The tail end of a recent anti-deficiency decision of minor import has HUGE warning signals for principles, employees or agents of real property. Each could be individually and personally liable to lenders even after a foreclosure.
In Fait v. New Faze Development, the lender to a failed redevelopment project sued both the borrower and individuals owning or employed by the developer. The primary ruling in the case was a conclusion that an action for waste due to the borrower’s demolition of a building on the property in preparation for redevelopment could stand even after foreclosure despite the usual anti-deficiency protections.
The relatively unheralded portion of the decision, however, was a conclusion that the individual owner of the borrower corporation and two individual officers could also be personally liable for the “negligent impairment: of the value of the security. While the individuals essentially argued that they were innocent because there was no ill intent (they were merely preparing the site in good faith for a new project), the court disagreed. At trail, each individual will have to show that their action in causing demolition of the building was not negligent. While each may have claims of indemnity against the employer their protection is only as good as the ability of the employer to provide an actual indemnity. The shield of the corporate developer was essentially rendered meaningless.

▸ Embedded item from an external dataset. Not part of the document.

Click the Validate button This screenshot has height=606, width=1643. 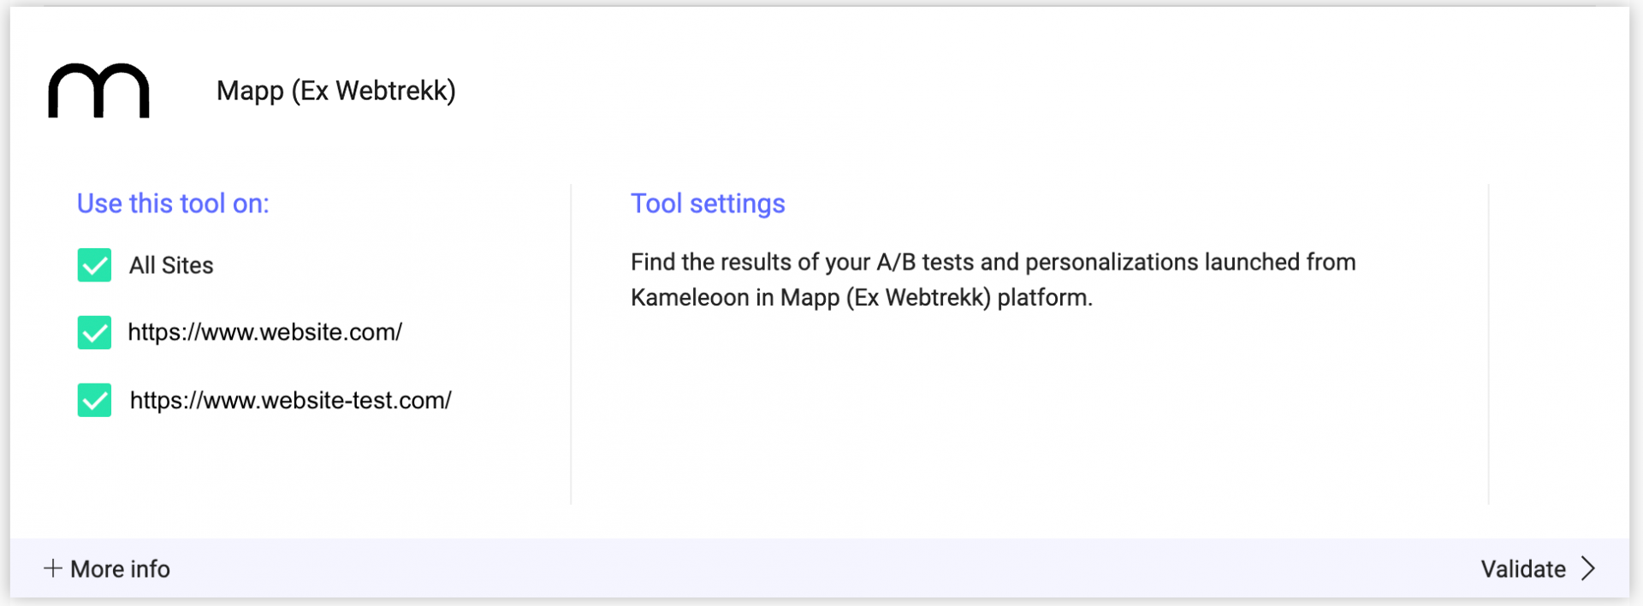click(1539, 568)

Conclusion: The court is essentially telling employees and agents BEWARE you may be liable for acts (demolition entitlement, etc.) that you cause in pursuing what is later a dialed project. Each participant in a development project needs to think before acting. “Is this prudent? Is this reasonable?” Otherwise, you could be liable. While the case dealt with demolition of building, what about bonds for unusable infrastructure or fee commitments for a failed project.